Dov Weiss writes on Jewish scholarly containment of ancient embarrassing depictions of God:
The scholarly neglect of the protest material in the rabbinic period is due in part to the unsystematic and fragmentary nature of its earliest expressions in the foundational texts of Judaism—the works of Midrash and Talmud—which were produced by rabbis in Hebrew and Aramaic more than fifteen hundred years ago. More importantly, this lacuna should also be attributed to the field’s biases. While there are an abundance of scholarly works treating non-theological rabbinic sub-fields– such as history, law, literature and biblical interpretation — rabbinic theology has been a neglected area. In fact, the last scholarly original English book on the rabbinic conception of God appeared in 1988 (Jacob Neusner’s Incarnation of God). This reality, of course, begs the question: why have scholars of the Talmud and Midrash shied away from investigating theological matters? Part of the answer relates to an old problem – the “embarrassing” depictions of God found in these sacred texts. The divine in the rabbinic documents is not presented as a transcendent, omnipotent or omniscient being, but a complicated, embodied, and fallible deity who evinces greater continuities with the capricious gods of Greco-Roman mythology than the incorporeal, unchanging Christian God of Augustine, Maimonides or Aquinas.

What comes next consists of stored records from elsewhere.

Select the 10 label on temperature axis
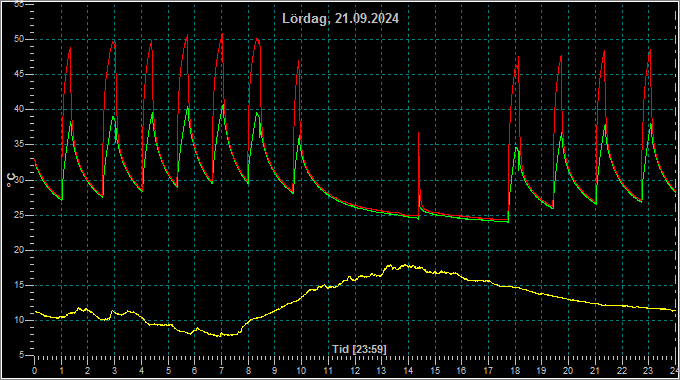The image size is (680, 380). [18, 321]
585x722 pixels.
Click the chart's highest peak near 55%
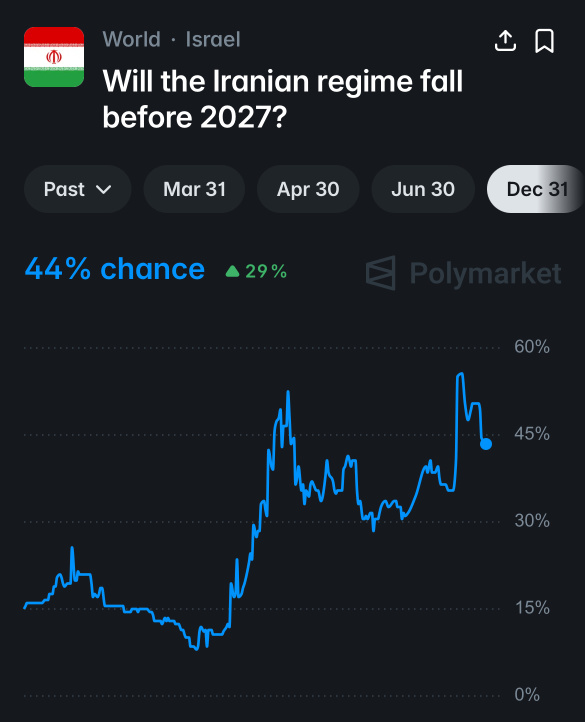point(460,375)
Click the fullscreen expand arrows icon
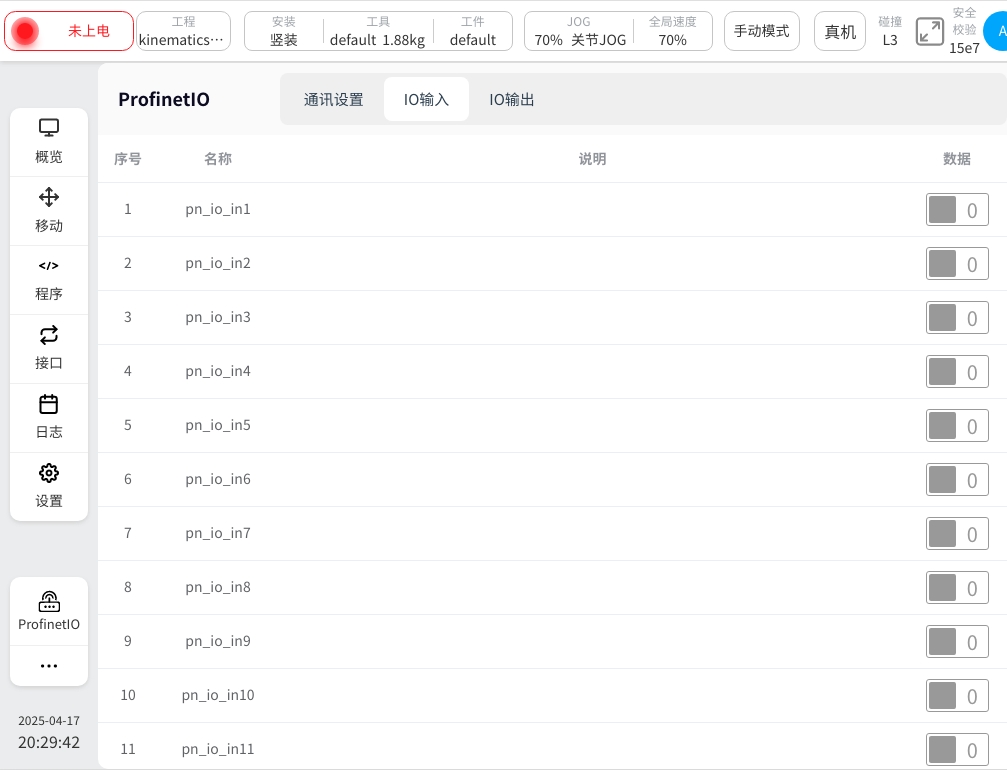This screenshot has height=770, width=1007. click(929, 32)
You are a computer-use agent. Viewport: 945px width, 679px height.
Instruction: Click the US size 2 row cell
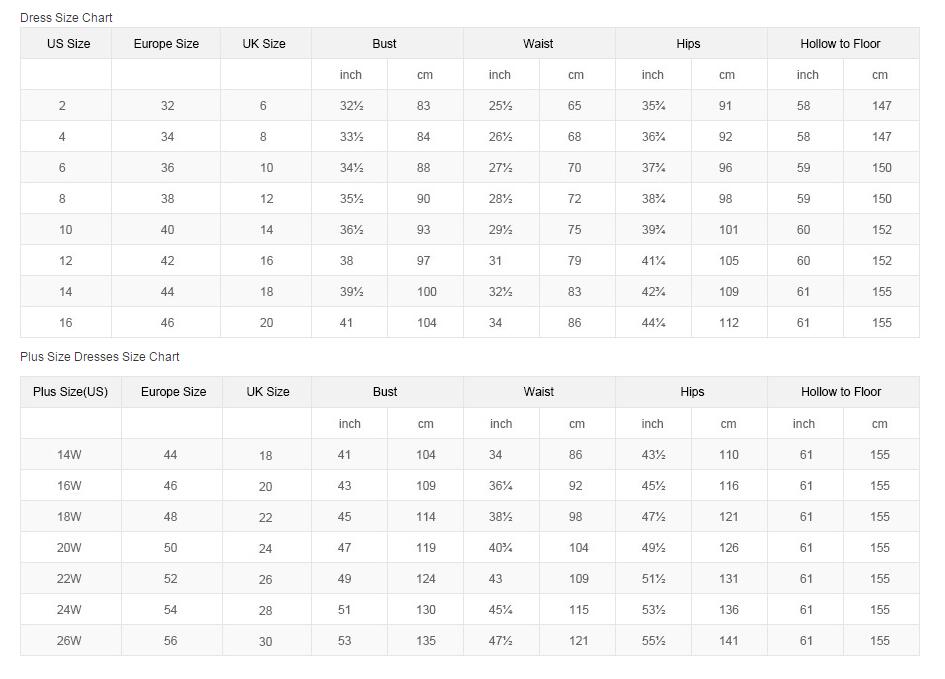(x=63, y=106)
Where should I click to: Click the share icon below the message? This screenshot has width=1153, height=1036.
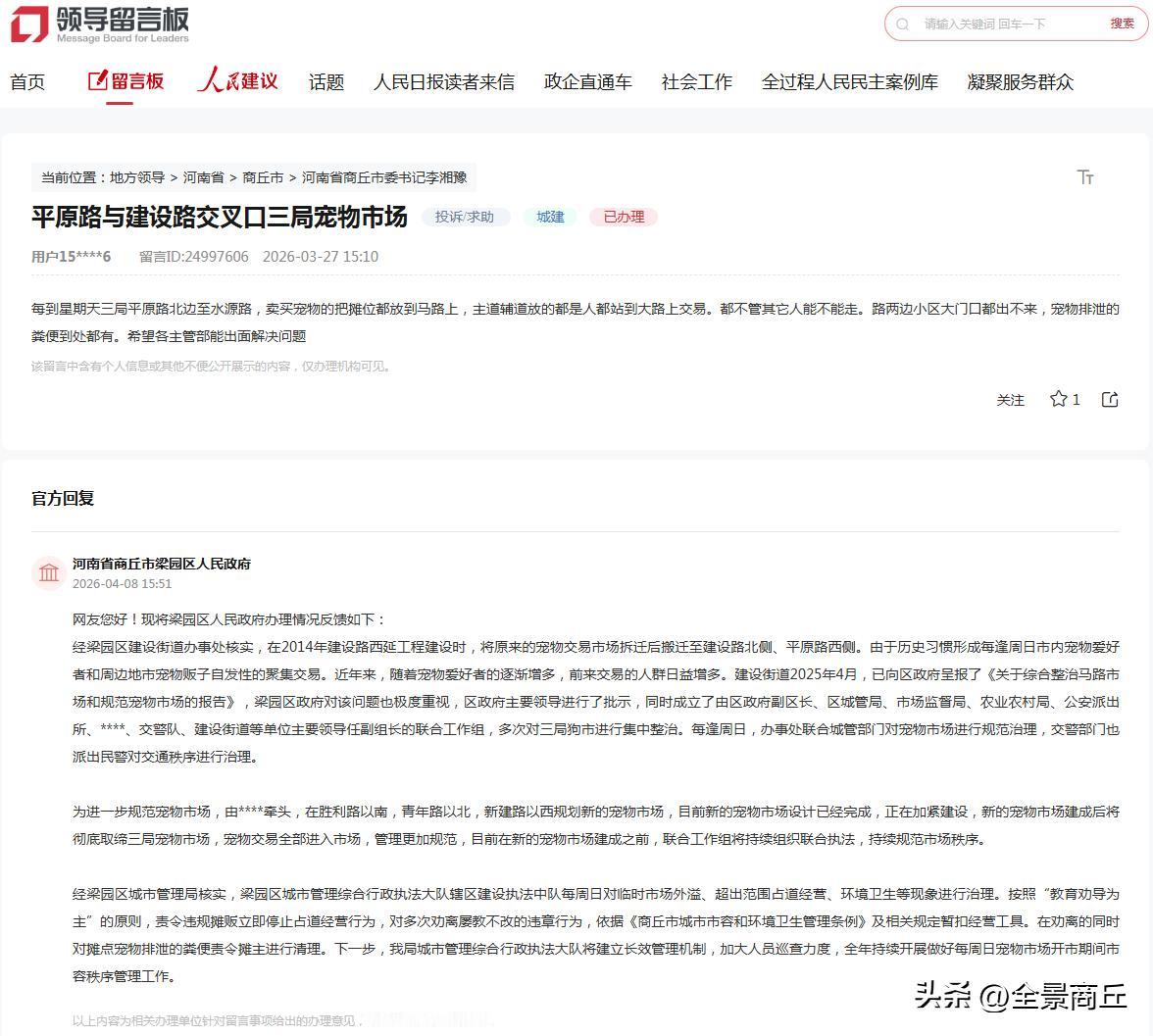1109,399
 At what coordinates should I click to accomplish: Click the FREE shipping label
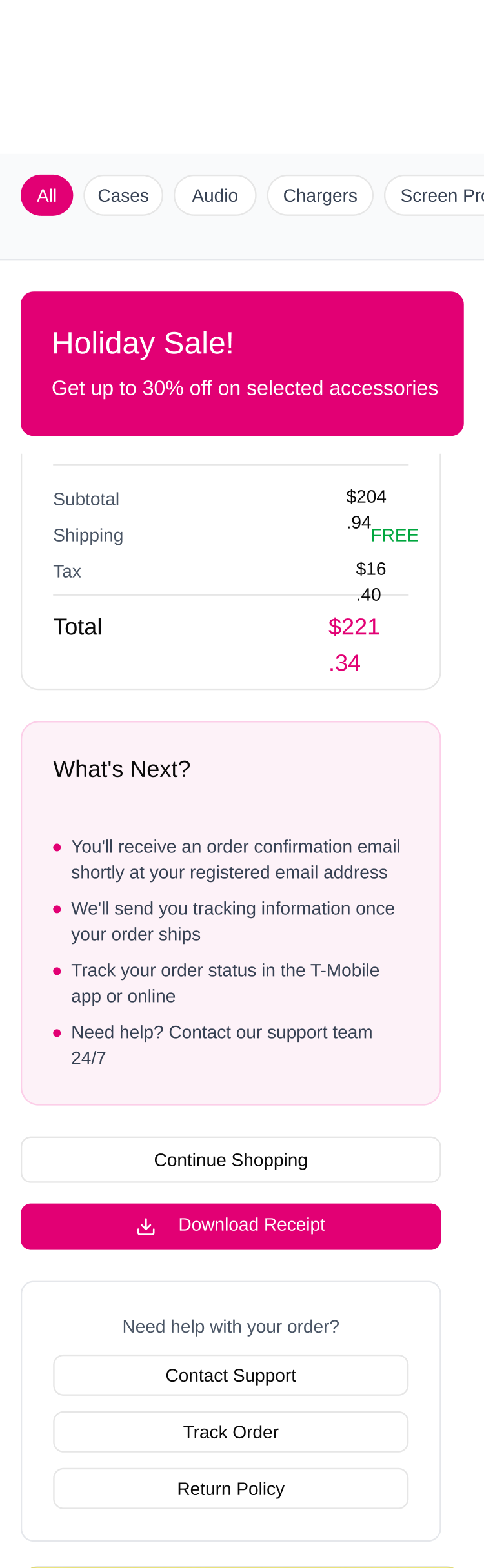(x=394, y=535)
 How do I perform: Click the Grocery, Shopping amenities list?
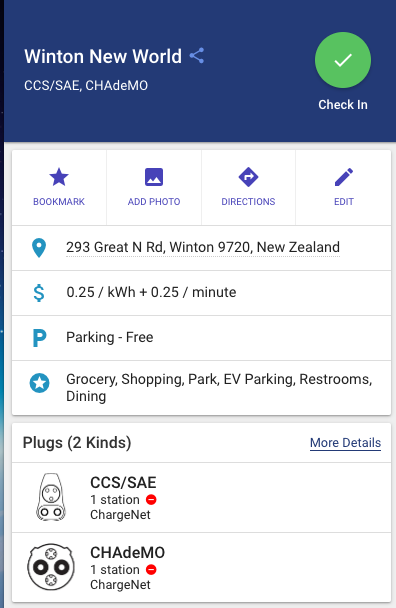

Rather than defend these odd and “embarrassing” anthropomorphic depictions of God as genuine expressions of the rabbinic imagination, the standard traditional Jewish response — from Moses Maimonides and on — was to neutralize the problem by adopting various strategies of containment. These apologetic maneuvers included de-canonizing or devaluing the non-legal sections of the Talmud and Midrash; seeing these strange divine images as mere “poetic conceits” for the uneducated masses; or embarking on various forms of allegorical reinterpretation that expose the deeper “spiritual kernel” of the rabbinic depiction.